Cet homme se demandait pourquoi la foule était si ardente, prête à exploser, comme une bombe à retardement. Il passe la barrière de sécurité pour voir la foule qui semble attendre quelque chose de lui, il veut en savoir plus, il veut savoir pourquoi la foule scande le même refrain, lancinant, lui perforant les veines, lui montant à la tête. "Saute, saute, saute, saute, saute, saute !", scandait la foule. Elle ne désirait qu’une chose, assouvir son fantasme de violence et de sang, de perdition et de suicide. Cet homme en était venu à plusieurs raisonnements, tous aussi stupides les uns que les autres. Il pensait que la foule le voulait au fond du torrent, que quelques passants prendraient des photos, voire même, pourquoi pas, des vidéos qui feraient le tour du monde et le rendraient célèbre. Il se mit à rire, fort, parce qu’il ne veut pas de célébrité, même posthume. Il veut garder son anonymat, cet anonymat, si jouissif pour chacun de nous, si puissant qui nous élève comme des simples feuilles mortes au mois de Novembre.

D’ailleurs, cette scène se déroulait en Novembre. Le 2 Novembre, plus précisément . Il pensait que les gens voulaient voir des choses tomber, pas que des feuilles. Tous les ans la même litanie, le même brunissement des feuilles, leur chute, lente, modérée, puis enfin, le retour à leur état premier, leur état naturel. Se décomposant peu à peu, comme un cadavre en perdition, dans un océan de terre et de Noir éternel.
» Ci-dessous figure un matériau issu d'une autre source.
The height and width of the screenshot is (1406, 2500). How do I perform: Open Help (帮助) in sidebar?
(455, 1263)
Il avança un pied dans le vide, pour voir comment la foule réagirait s’il faisait le dernier, le final, l’ultime pas. Celui qui le conduirait vers les Anges, vers sa défunte épouse.

La foule, toujours hypnotisée, lançait dans les airs son unique et seul refrain, lancinant. "Saute, saute, saute, saute, saute !". A la tête de cette foule folle, se tenait un homme, grand, avec une crête sur la tête. Il semblait plus déchaîné, plus fou, plus intenable que les autres, et le petit Chétif sur le pont avait peur de lui. Très peur. Cet homme, comme un prêtre lorsqu’il rassemble ses fidèles, à l’air immortel, se sentant comme un messie, croyant que c’est la parole de Dieu qui l’envoie, qui l’appelle vers sa destinée. Cet homme, il lui fait penser à un Hitler moderne. Un "Führer" qui illuminerait et conduirait les foules. Oui, ce type est comme un prêtre, un prêtre sataniste, qui rassemble ses fidèles pour assister à l’égorgement d’un bouc ou d’un autre "démon", pour expier leurs péchés. Le Chétif, le Martyr pleure toutes les larmes de son corps.
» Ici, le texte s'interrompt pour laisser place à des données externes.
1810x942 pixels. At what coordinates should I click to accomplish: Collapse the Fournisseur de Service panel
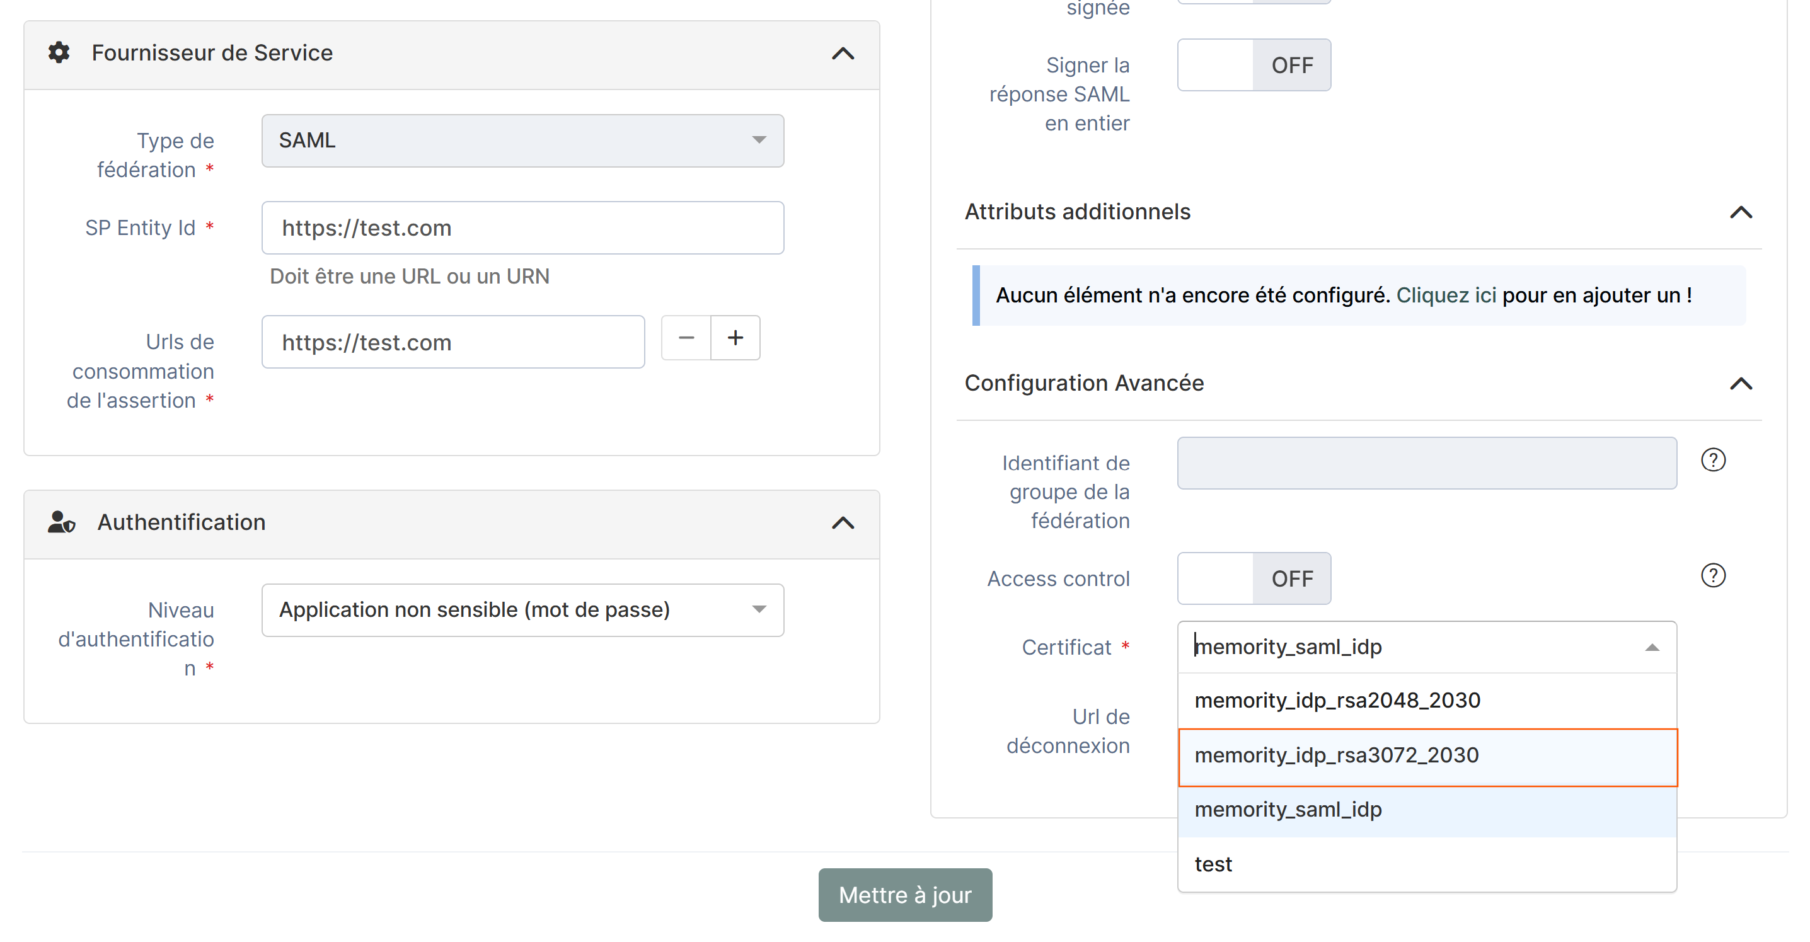(x=842, y=53)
Il veut leur crier d’arrêter, qu’il ne veut pas sauter, qu’il désire vivre. Mais on n’obtient pas tout ce que l’on désire. De plus, il sait que les mouvements de foule ne peuvent être arrêtés que d’une seule façon : leur donner ce qu’Ils désirent. Donner du désir aux Indésirables. Quelle ironie! Le Chétif ferme les yeux et se concentre. Il recherche un moyen pour s’en sortir, il recherche un moyen assez plausible pour ne pas sauter, pour rester vivant. Pour qu’il puisse nourrir son dernier compagnon, son chaton, dénommé Feuer, car il possède déjà un tempérament ardent, s’était dit l’homme, lorsqu’il l’adopta, en "compensation" de sa Défunte. Il ne voulait pas mourir. Pas avant d’avoir serré une dernière fois la petite boule de poils qui lui rappelait sa femme.